## YOUR INSTRUCTIONS
The answer should be each line from the entries below that has the word "icon" in it.

## INPUT FOR THIS TASK
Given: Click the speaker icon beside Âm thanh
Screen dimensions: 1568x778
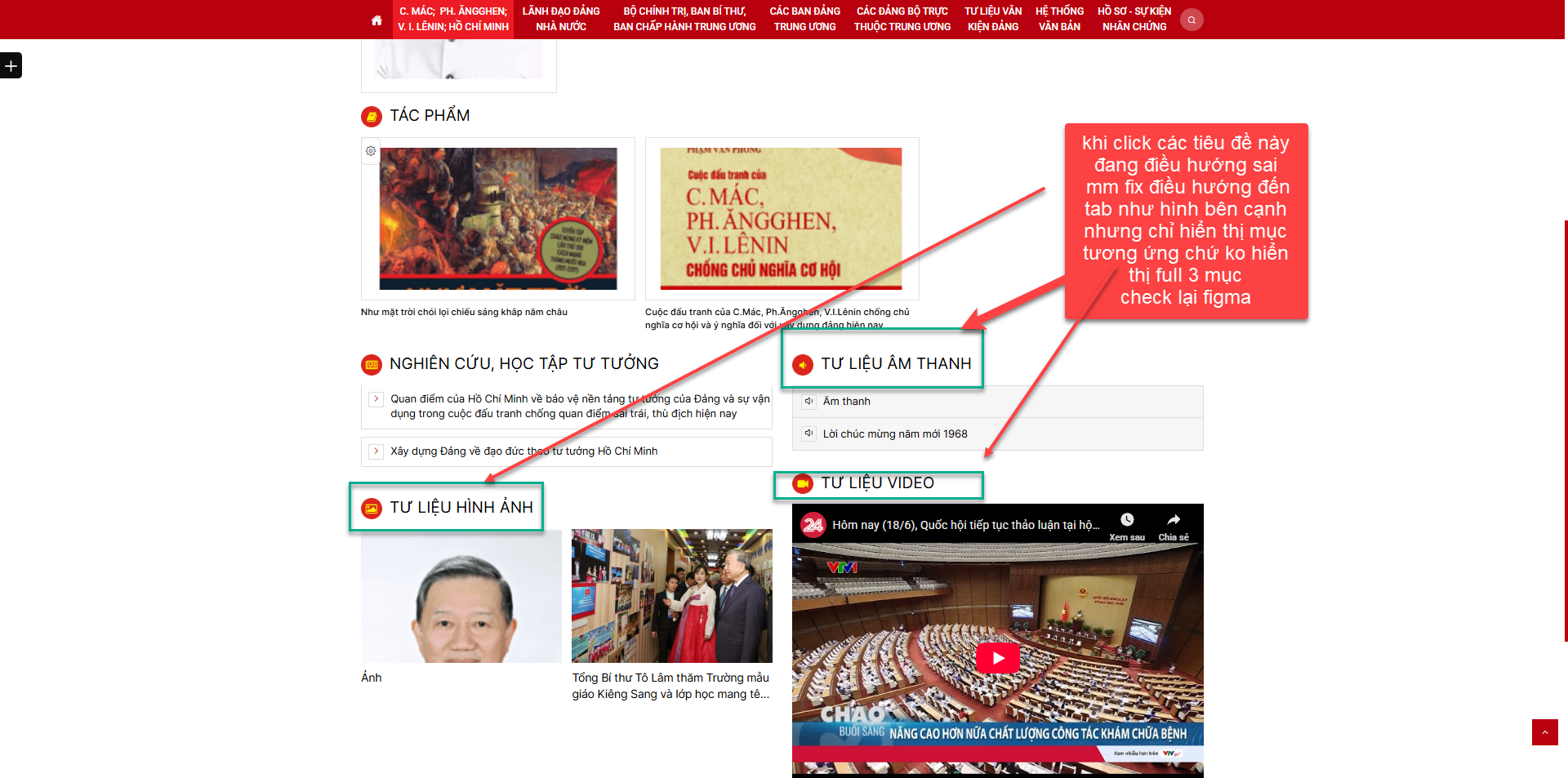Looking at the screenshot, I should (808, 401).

* * *

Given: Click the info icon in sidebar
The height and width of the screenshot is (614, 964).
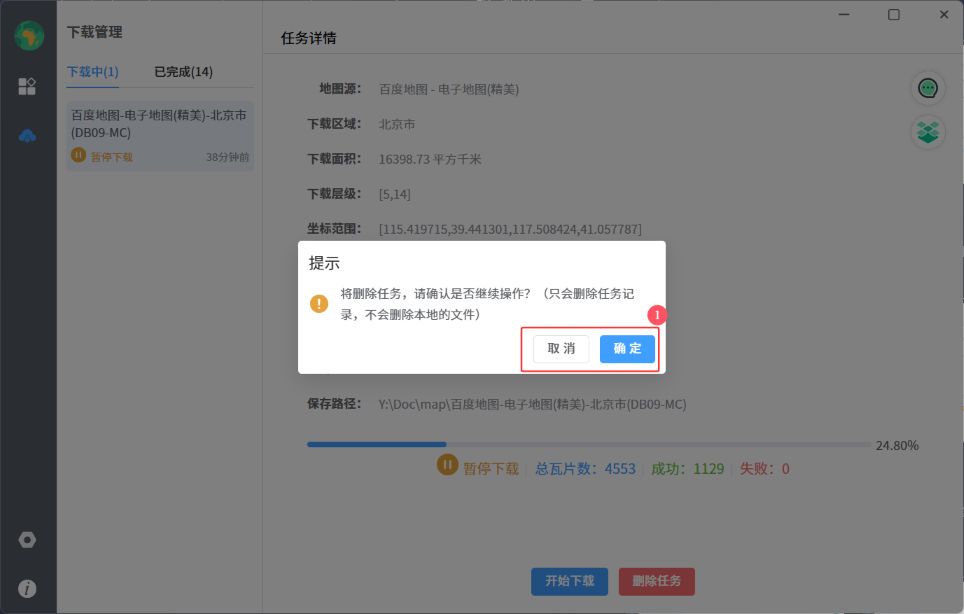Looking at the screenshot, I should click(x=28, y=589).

--

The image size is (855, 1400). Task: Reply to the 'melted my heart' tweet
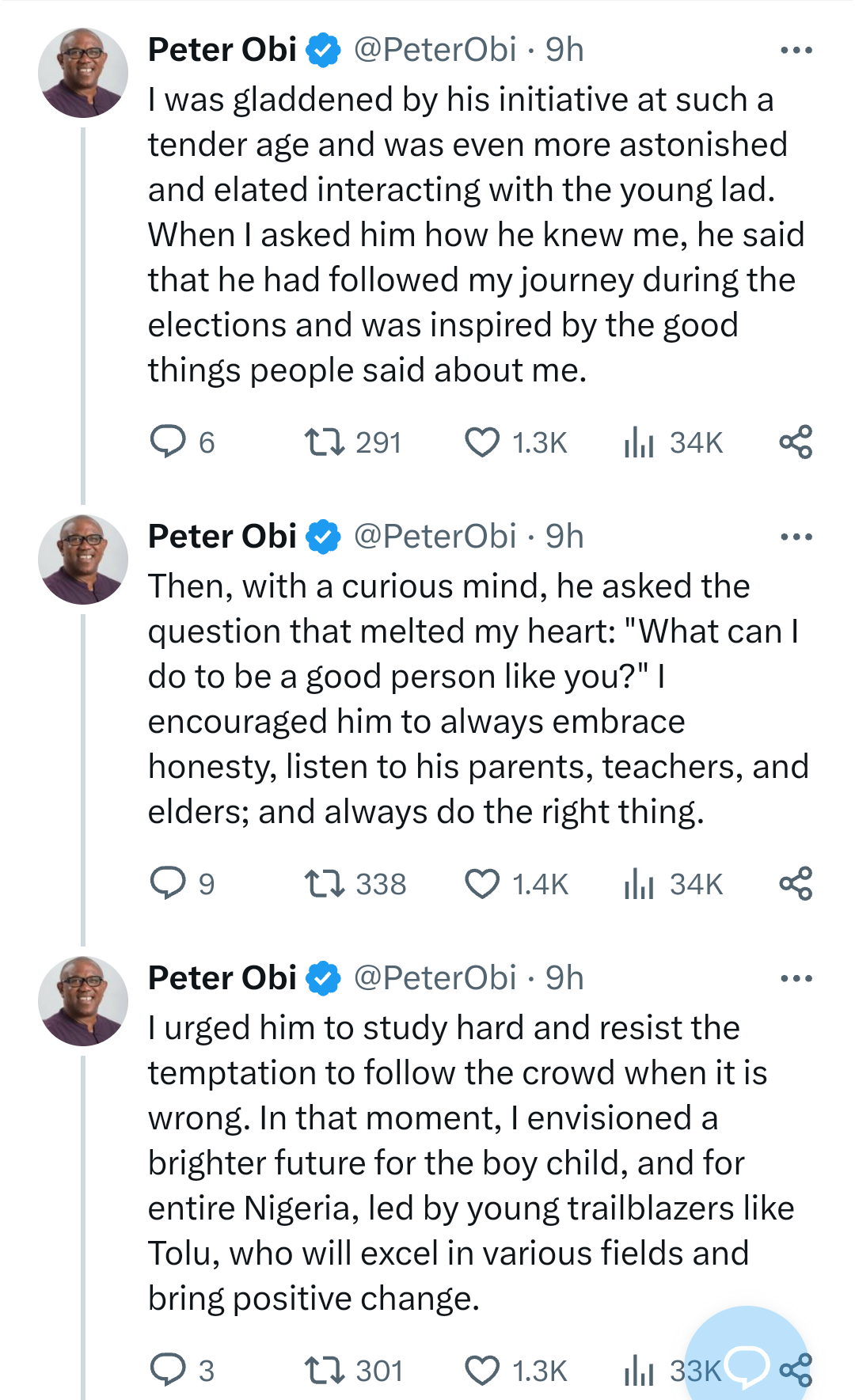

## RESPONSE AREA
Given: Click the speaker icon beside Âm thanh
Given: Click the info icon in sidebar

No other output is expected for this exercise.